As well as being the first multi-Doctor story, this is also the first time we’ve really had a good look at Time Lord mythology. Having only seen bits and bobs of it during the classic series, I’ve always been a bit confused by this element of the show, so it’s great to see it all play out without having to worry about half-remembered bits from other stories. Omega himself is hammy as all hell, but entertaining with it. The reveal of his empty armour and his subsequent breakdown was compelling, and the earlier battle between the Third Doctor and Omega’s dark side was completely mental.

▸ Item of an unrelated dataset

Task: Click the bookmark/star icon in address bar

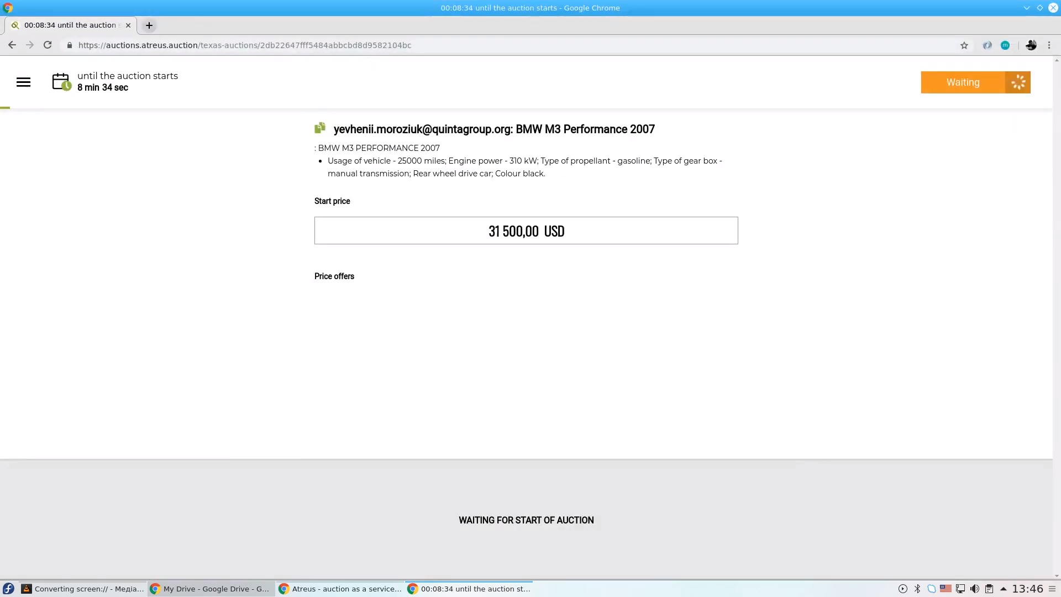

There were undoubtedly a few less successful elements, such as the fantastical world of anti-matter Omega creates looking just like an English quarry, the pan-dimensional monsters and wibbly video effect not being the most convincing, or the convenient way that the Second Doctor’s recorder fell into the forcefield generator and landed upright. But when there’s so much joy sprinkled throughout, and so many brilliant actors at the top of their game, this serial is nothing short of an absolute classic.